• [Exercise]: Taking the line with "Screen dimensions: 1389x868 Task: Collapse" as the first and the line with "Given: Select the WordPress integration tile" as the last, set down exactly every line in that range from the entries below, and no more.

☆ ☆ ☆

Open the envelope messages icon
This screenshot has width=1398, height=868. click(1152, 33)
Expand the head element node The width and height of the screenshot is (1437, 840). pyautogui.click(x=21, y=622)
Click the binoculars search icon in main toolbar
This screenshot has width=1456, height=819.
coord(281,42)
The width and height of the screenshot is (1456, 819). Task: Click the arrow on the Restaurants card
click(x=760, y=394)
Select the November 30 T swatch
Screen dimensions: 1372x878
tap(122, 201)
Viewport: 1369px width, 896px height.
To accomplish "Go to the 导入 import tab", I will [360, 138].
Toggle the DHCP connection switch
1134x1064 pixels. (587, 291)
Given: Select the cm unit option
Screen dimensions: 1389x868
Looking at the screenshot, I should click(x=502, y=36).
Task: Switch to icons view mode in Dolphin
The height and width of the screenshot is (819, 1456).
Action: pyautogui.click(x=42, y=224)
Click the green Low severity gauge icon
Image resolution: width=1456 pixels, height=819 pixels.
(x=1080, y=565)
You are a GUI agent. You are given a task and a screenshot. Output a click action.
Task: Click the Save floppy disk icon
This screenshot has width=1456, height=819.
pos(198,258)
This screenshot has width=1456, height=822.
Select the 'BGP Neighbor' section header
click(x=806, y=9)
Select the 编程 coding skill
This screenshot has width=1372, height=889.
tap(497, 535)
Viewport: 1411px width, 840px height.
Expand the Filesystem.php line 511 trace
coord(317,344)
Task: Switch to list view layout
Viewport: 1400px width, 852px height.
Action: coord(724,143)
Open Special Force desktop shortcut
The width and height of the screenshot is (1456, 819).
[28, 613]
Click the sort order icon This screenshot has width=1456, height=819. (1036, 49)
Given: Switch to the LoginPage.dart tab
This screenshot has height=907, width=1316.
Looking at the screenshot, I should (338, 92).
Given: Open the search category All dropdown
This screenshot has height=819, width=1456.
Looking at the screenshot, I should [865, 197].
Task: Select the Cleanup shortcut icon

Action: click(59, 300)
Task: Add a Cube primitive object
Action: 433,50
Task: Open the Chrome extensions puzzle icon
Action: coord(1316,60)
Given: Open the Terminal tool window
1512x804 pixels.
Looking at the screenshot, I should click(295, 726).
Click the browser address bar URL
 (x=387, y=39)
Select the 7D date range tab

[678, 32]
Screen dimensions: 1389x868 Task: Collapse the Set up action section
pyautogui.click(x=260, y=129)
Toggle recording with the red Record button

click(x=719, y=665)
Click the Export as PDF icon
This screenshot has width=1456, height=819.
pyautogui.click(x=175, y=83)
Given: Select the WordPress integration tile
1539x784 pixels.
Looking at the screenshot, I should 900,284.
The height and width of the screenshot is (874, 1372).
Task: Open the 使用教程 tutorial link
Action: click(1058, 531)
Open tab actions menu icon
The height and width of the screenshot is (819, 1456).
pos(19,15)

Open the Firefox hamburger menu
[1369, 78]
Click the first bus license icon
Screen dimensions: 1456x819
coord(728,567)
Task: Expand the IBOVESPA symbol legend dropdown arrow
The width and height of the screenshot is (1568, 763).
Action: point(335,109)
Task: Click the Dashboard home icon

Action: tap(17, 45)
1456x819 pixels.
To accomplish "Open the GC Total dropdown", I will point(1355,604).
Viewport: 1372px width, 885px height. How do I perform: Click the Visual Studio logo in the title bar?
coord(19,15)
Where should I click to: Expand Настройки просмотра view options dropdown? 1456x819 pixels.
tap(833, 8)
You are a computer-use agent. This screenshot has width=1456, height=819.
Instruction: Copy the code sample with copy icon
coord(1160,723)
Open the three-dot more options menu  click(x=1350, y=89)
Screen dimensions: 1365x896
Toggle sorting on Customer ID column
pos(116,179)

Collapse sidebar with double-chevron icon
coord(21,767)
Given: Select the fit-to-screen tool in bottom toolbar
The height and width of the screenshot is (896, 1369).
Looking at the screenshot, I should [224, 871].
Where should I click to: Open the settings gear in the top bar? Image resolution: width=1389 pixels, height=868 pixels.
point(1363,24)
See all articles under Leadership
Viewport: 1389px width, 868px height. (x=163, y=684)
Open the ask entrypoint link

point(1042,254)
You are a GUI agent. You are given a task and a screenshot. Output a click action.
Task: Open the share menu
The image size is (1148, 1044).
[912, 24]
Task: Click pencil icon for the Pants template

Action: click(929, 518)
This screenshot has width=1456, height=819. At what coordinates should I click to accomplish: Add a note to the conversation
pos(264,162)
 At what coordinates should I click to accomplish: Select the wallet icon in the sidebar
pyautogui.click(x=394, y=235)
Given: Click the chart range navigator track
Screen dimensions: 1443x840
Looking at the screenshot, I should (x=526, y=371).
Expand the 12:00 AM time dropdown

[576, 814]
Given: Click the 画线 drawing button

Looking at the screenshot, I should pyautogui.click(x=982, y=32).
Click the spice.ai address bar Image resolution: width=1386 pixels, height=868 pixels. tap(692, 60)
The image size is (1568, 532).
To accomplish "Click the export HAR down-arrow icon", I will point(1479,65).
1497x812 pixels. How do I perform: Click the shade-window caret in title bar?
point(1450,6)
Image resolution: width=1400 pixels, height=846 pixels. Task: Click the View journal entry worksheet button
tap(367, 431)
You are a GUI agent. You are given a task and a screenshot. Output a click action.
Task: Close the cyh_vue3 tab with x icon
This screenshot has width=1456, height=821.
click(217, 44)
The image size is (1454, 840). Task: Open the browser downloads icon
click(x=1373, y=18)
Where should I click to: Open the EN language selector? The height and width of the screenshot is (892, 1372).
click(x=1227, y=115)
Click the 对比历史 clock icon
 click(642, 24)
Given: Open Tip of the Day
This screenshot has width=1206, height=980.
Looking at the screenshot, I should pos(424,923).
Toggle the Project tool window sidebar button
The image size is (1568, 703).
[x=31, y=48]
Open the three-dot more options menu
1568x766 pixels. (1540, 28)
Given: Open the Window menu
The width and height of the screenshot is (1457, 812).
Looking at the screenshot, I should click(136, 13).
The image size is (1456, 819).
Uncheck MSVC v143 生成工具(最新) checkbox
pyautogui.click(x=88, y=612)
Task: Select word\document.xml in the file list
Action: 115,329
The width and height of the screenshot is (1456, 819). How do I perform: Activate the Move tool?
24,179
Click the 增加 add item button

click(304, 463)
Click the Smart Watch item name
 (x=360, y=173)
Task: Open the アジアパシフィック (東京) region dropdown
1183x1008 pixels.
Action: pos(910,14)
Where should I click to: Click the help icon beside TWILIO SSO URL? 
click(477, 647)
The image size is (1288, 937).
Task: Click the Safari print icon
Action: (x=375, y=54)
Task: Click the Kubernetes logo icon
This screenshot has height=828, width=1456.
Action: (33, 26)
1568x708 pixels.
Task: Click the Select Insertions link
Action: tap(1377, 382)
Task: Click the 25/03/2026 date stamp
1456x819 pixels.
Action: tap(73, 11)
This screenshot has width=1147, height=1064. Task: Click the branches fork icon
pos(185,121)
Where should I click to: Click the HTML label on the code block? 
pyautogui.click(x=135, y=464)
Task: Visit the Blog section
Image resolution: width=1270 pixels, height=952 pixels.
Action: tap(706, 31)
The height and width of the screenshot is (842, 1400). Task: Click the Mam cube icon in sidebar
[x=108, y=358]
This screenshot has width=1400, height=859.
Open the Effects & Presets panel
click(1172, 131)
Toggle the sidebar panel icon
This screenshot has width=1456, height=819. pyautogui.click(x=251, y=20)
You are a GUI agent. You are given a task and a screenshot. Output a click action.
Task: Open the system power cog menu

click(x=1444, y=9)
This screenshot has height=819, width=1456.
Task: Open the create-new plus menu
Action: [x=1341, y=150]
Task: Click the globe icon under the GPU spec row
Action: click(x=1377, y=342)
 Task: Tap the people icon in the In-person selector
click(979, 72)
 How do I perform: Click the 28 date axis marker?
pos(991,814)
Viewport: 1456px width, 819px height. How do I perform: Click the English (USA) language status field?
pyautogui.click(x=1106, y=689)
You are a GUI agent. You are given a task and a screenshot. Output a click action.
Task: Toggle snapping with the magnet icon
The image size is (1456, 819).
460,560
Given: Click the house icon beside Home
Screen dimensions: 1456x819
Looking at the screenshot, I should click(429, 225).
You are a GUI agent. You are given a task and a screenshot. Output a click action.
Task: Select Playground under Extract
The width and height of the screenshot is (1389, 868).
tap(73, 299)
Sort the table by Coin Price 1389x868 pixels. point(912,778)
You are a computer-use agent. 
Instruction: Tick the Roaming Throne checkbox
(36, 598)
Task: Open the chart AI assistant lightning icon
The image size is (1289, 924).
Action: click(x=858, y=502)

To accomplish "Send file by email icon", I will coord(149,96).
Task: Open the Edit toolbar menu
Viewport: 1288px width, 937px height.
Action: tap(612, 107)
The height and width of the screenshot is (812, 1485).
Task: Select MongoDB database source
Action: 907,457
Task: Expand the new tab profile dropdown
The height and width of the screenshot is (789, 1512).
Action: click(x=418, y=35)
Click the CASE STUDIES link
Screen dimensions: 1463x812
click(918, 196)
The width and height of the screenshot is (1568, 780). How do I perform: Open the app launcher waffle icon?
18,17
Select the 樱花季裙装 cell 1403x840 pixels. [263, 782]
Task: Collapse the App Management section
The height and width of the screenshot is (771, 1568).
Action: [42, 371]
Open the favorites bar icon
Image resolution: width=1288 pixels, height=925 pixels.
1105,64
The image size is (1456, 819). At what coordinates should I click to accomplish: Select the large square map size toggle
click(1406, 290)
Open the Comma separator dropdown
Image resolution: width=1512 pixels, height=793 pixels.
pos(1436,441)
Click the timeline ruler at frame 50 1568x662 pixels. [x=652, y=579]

☆ ☆ ☆

• [Task response]:
Screen dimensions: 1389x868 Task: Collapse the Set up action section
pyautogui.click(x=260, y=129)
Toggle recording with the red Record button

click(x=719, y=665)
Click the Export as PDF icon
This screenshot has width=1456, height=819.
pyautogui.click(x=175, y=83)
Given: Select the WordPress integration tile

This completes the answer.